I am not sure how to solve these kinds of questions analytically. Ideally, I would be interested in defining an exact theoretical probability distribution corresponding to each situation (e.g. a multinomial distribution with certain properties).
What I tried so far: For the time being, I tried to solve this question by simulation (e.g. Situation 1). Using the R programming language, I simulated numbers from a Normal Distribution (centered around 50), truncated the results (i.e. only allowed numbers between 0 and 100), and calculated the probabilities of landing between any given ranges:
# define mean, standard deviation of a normal distribution with a large number of simulations
mean <- 50
sd <- 15
n <- 100000
simulate from this normal distribution
set.seed(123)
numbers <- rnorm(n, mean, sd)
truncate the distribution (i.e. only keep numbers between 0 and 100)
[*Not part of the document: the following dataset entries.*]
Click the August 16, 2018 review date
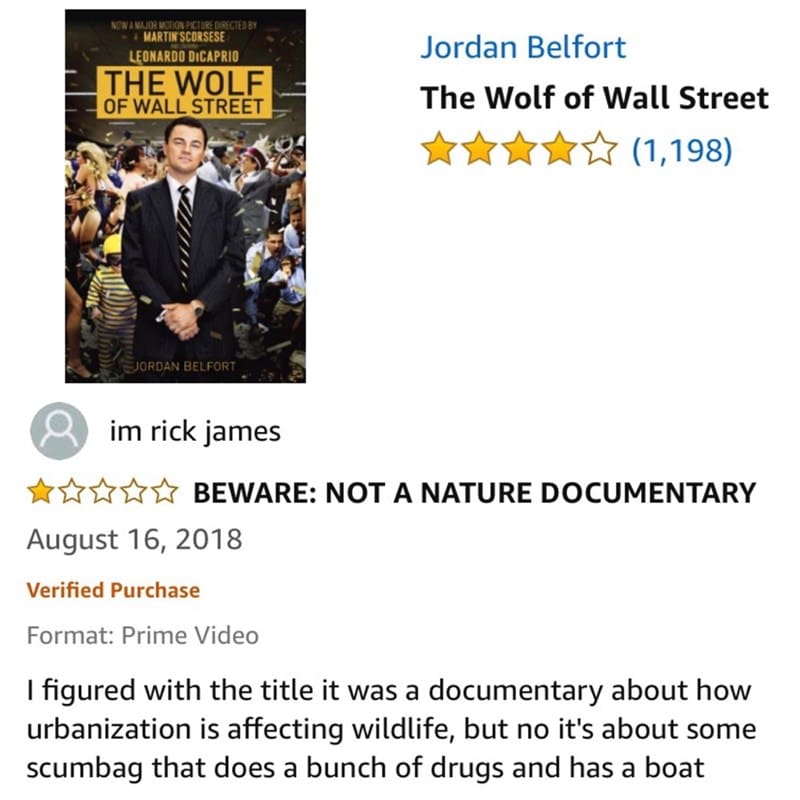800x800 pixels. pyautogui.click(x=135, y=539)
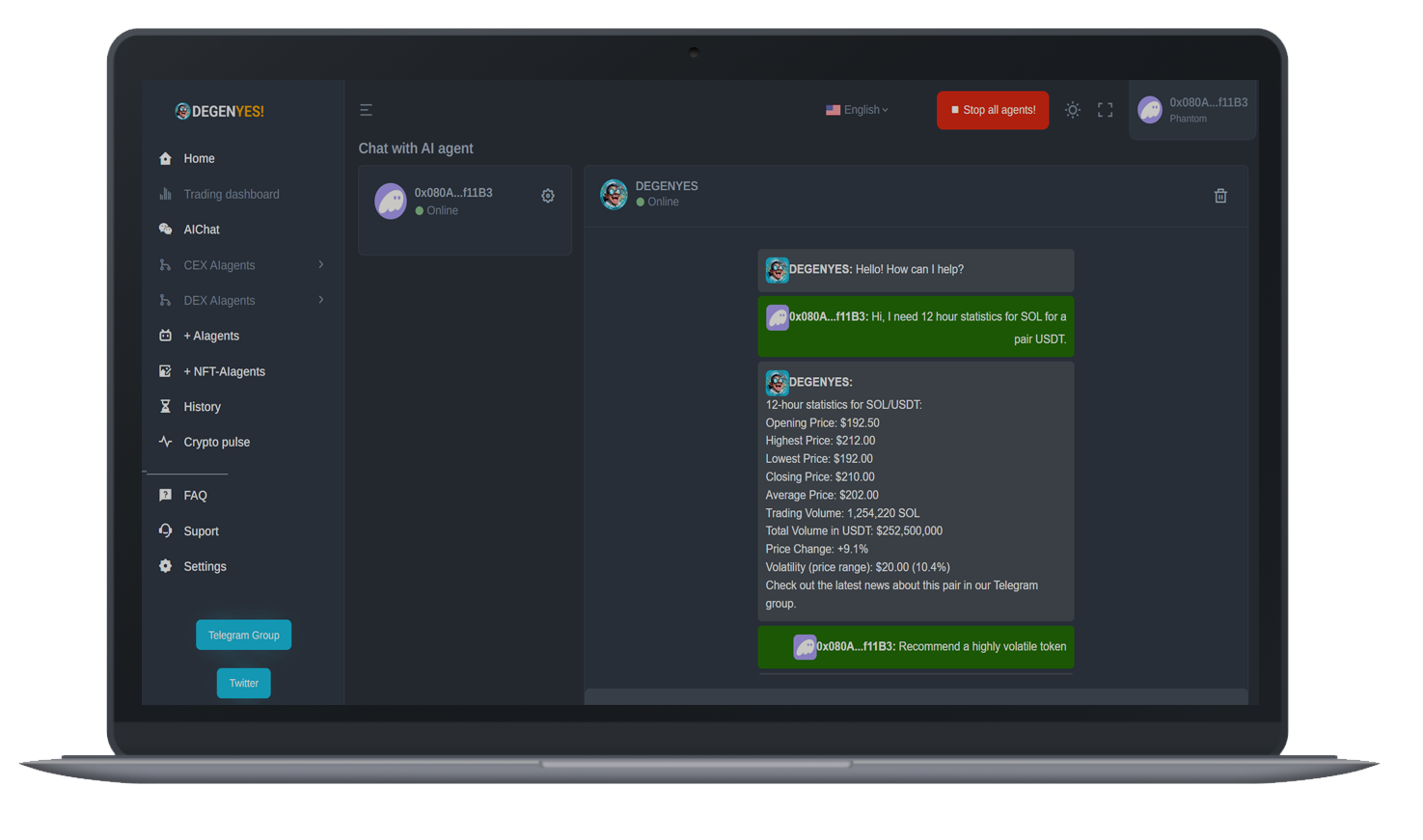This screenshot has width=1423, height=840.
Task: Click the Twitter button
Action: (x=243, y=683)
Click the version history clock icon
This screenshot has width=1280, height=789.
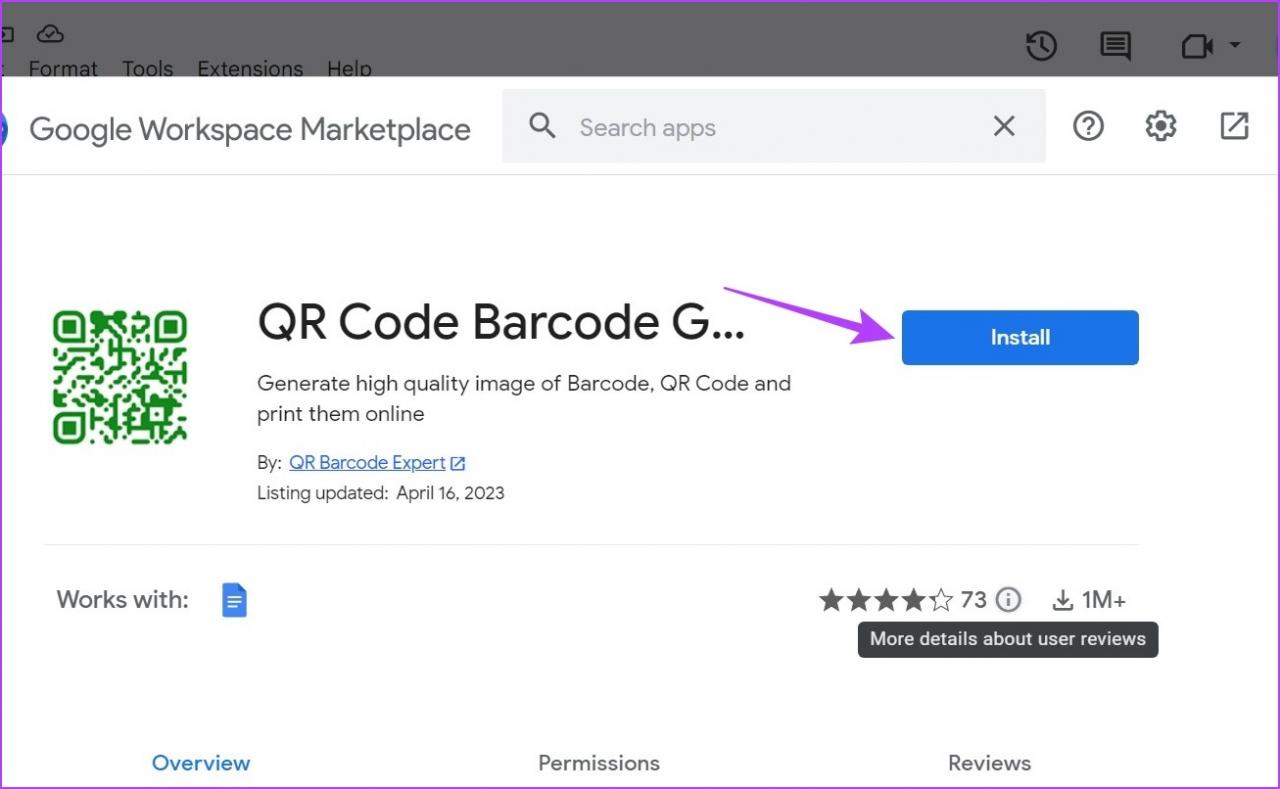1041,46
numbers <- ifelse(numbers < 0, 0, ifelse(numbers > 100, 100, numbers))
Define the intervals
min_interval <- seq(0, 99, by = 1)
max_interval <- seq(1, 100, by = 1)
count <- vector("numeric", length(min_interval))
percentage <- vector("numeric", length(min_interval))
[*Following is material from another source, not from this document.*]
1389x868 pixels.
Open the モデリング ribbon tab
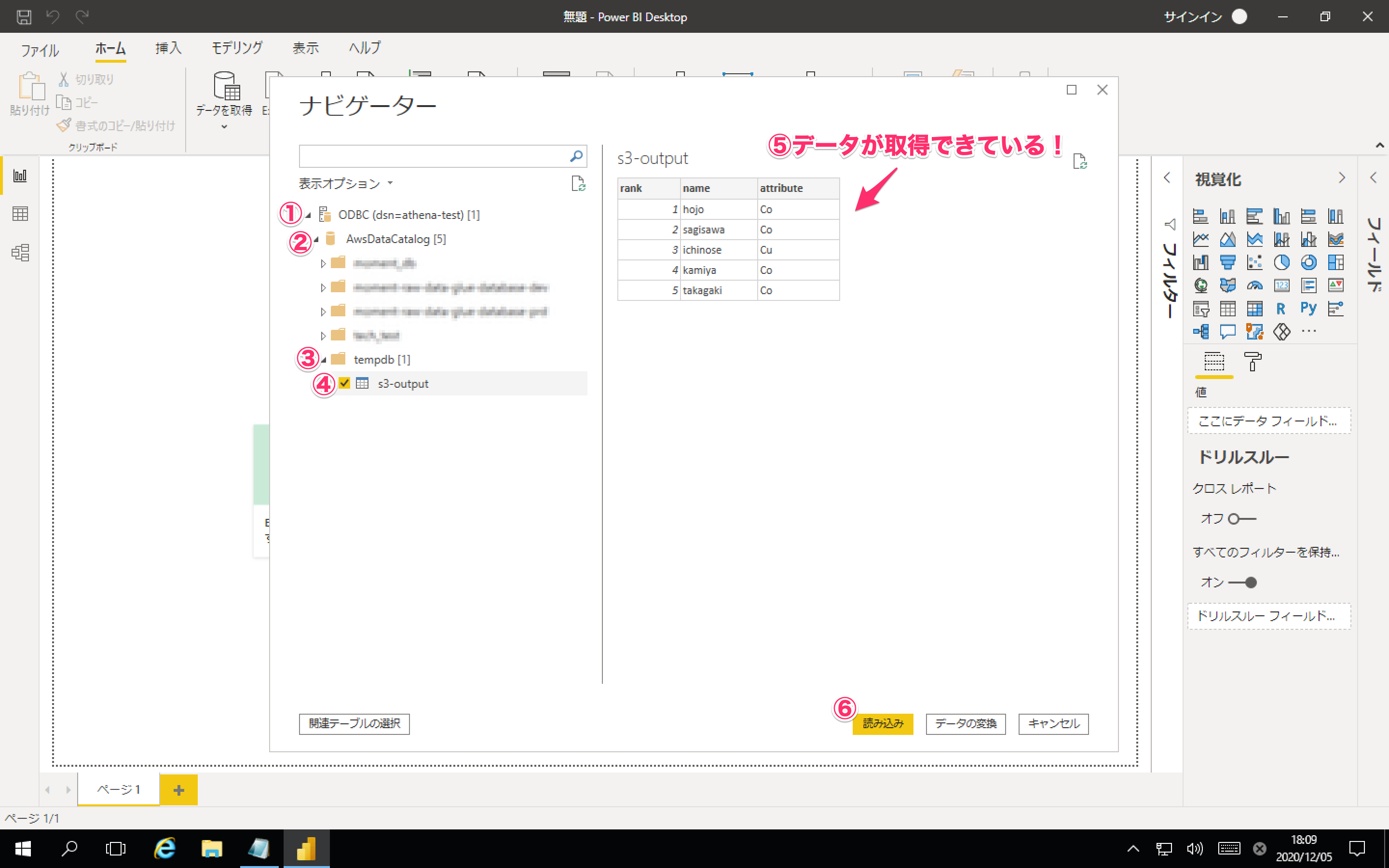point(237,48)
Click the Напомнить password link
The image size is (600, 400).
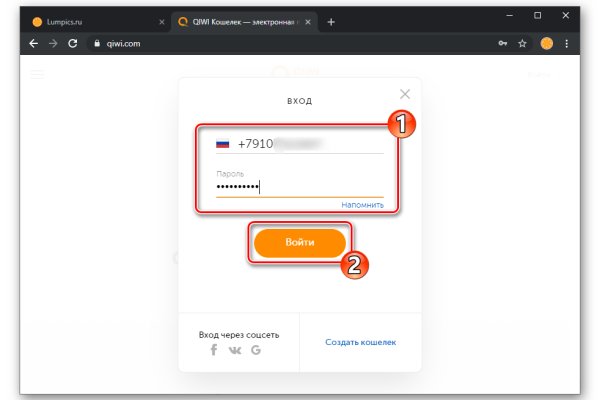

Calculate the count and percentage of numbers in each interval
for (i in seq_along(min_interval)) {
count[i] <- sum(numbers >= min_interval[i] & numbers < max_interval[i])
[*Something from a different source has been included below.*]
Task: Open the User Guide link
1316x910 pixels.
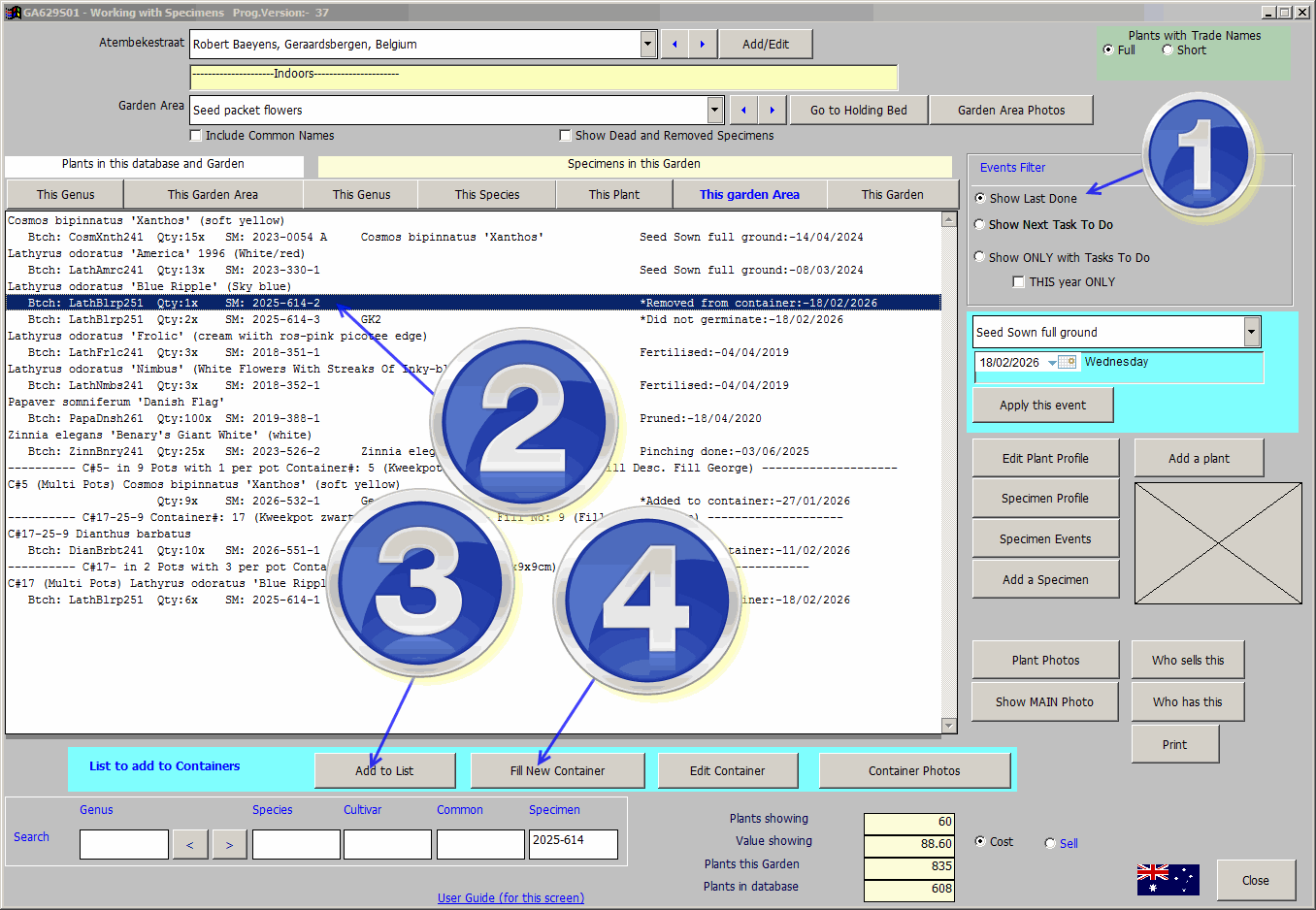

percentage[i] <- count[i] / length(numbers) * 100
}
store results
df <- data.frame(min_interval = min_interval,
max_interval = max_interval,
count = count,
percentage = percentage)
#sort results
df <- df[order(-df$percentage), ]
As we can see, the results of this simulation approximately correspond to Situation 1 (Condition 2 and Condition 3 are not fully met):
# plot results
plot(density(numbers))
We can see that numbers around 50 have higher probabilities (i.e. percentage/100) compared to numbers further away from 50 (even though Condition 2 and Condition 3 are not fully met):
# view results
head(df)
min_interval max_interval count percentage
51 50 51 2714 2.714
49 48 49 2632 2.632
50 49 50 2628 2.628
53 52 53 2626 2.626
48 47 48 2615 2.615
54 53 54 2611 2.611
tail(df)
min_interval max_interval count percentage
95 94 95 22 0.022
3 2 3 19 0.019
100 99 100 16 0.016
4 3 4 14 0.014
98 97 98 12 0.012
99 98 99 10 0.010
I also included an optional visualization:
library(ggplot2)
ggplot(df, aes(x=min_interval, y=percentage/100)) +
geom_bar(stat="identity", fill="steelblue") +
labs(x="Min Interval", y="Probability", title="Approximation of Discrete Probability Distribution for Situation 1") +
theme_minimal()
ggplot(df, aes(x=min_interval, y=percentage)) +
geom_bar(stat="identity", fill="steelblue", color="steelblue", width=1) +
labs(x="Min Interval", y="Percentage", title="Approximation of Discrete Probability Distribution for Situation 1") +
theme_minimal()
But is there a way to mathematically (i.e. analytically) calculate these probabilities for Situation 1, Situation 2 and Situation 3? Can a system of equations be created corresponding to Situation 1, Situation 2 and Situation 3 alongside a set of constraints - such that these probabilities can be calculated analytically? Perhaps this can be done with a Multinomial Distribution? Maybe an Exponential Decay Function that can be used such that it passes through all points?
Thanks!
- Notes:
- My own previous attempt at (incorrectly) approaching a similar question How to Define a Bell Curve
- Is this current question even possible? Will it require complex non-linear optimization algorithms?